The following is a quotation of 35 U.S.C. 112(b):
(b)  CONCLUSION.—The specification shall conclude with one or more claims particularly pointing out and distinctly claiming the subject matter which the inventor or a joint inventor regards as the invention.


The following is a quotation of 35 U.S.C. 112 (pre-AIA ), second paragraph:
The specification shall conclude with one or more claims particularly pointing out and distinctly claiming the subject matter which the applicant regards as his invention.


Claims 6 and 15 are rejected under 35 U.S.C. 112(b) or 35 U.S.C. 112 (pre-AIA ), second paragraph, as being indefinite for failing to particularly point out and distinctly claim the subject matter which the inventor or a joint inventor (or for applications subject to pre-AIA  35 U.S.C. 112, the applicant), regards as the invention.
Claim 6 recites  “wherein the 3D image is rotated according to an angle between the camera and the first point cloud and is mapped onto the 2D image by flattening”.   A camera is located in real space.  A point cloud is a data construct.  What is this angle?  How is it determined?
Claims 15 are rejected similar to claim 6 above.

• _SET EXERCISE A_:
Answer these questions from the claim rejection excerpt:
(i) Which claims are rejected as indefinite?
(ii) In the pre-AIA second paragraph, who regards the claimed subject matter as the invention?
(iii) What does the excerpt say a point cloud is?
• _SET EXERCISE B_:
Reproduce verbatim the part of the claim rejection excerpt that begins at the words "The following is a quotation of 35 U.S.C. 112 (pre-AIA" and stops after the words "is it determined?".
The material that comes next has no connection to the claim rejection excerpt.

• _DATASET EXTRACT_:

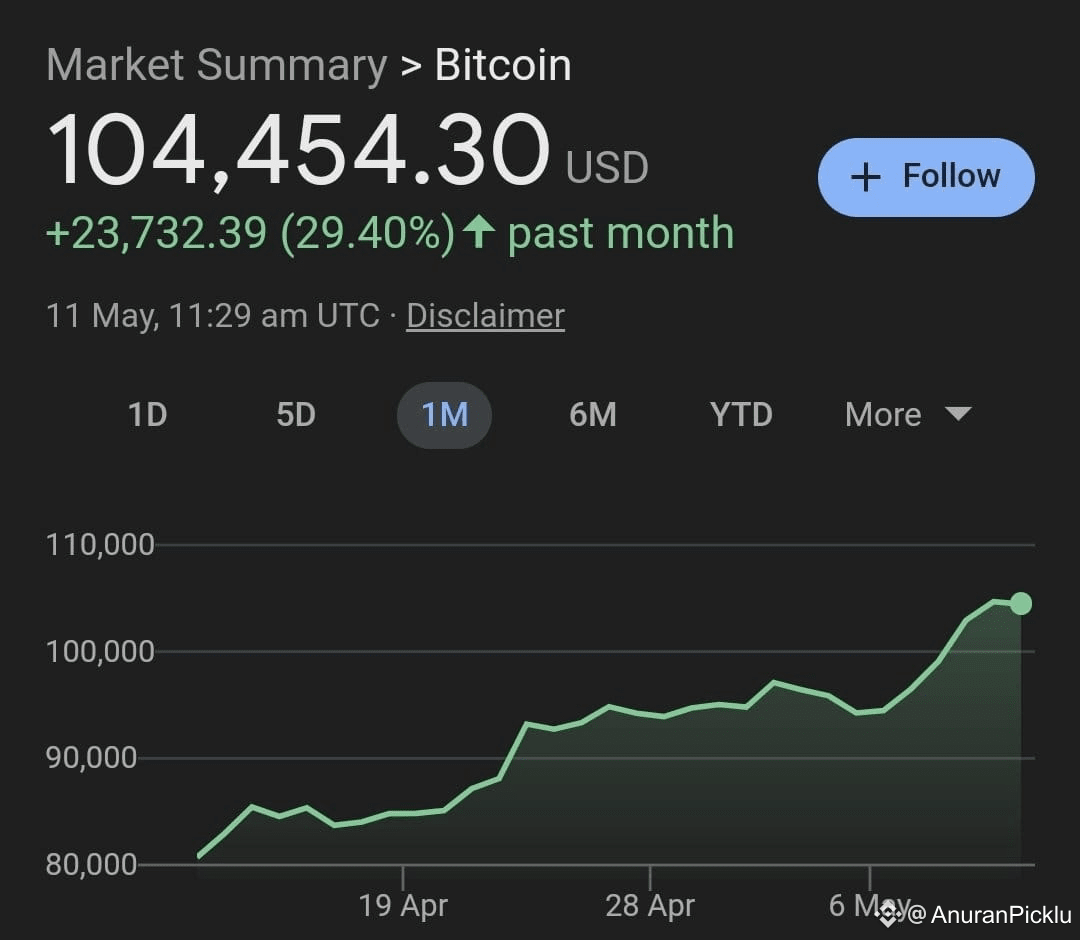Switch to the 5D chart range

click(x=296, y=415)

• _FINAL ANSWER A_:
(i) Claims 6 and 15
(ii) The applicant
(iii) A data construct

• _FINAL ANSWER B_:
The following is a quotation of 35 U.S.C. 112 (pre-AIA ), second paragraph:
The specification shall conclude with one or more claims particularly pointing out and distinctly claiming the subject matter which the applicant regards as his invention.


Claims 6 and 15 are rejected under 35 U.S.C. 112(b) or 35 U.S.C. 112 (pre-AIA ), second paragraph, as being indefinite for failing to particularly point out and distinctly claim the subject matter which the inventor or a joint inventor (or for applications subject to pre-AIA  35 U.S.C. 112, the applicant), regards as the invention.
Claim 6 recites  “wherein the 3D image is rotated according to an angle between the camera and the first point cloud and is mapped onto the 2D image by flattening”.   A camera is located in real space.  A point cloud is a data construct.  What is this angle?  How is it determined?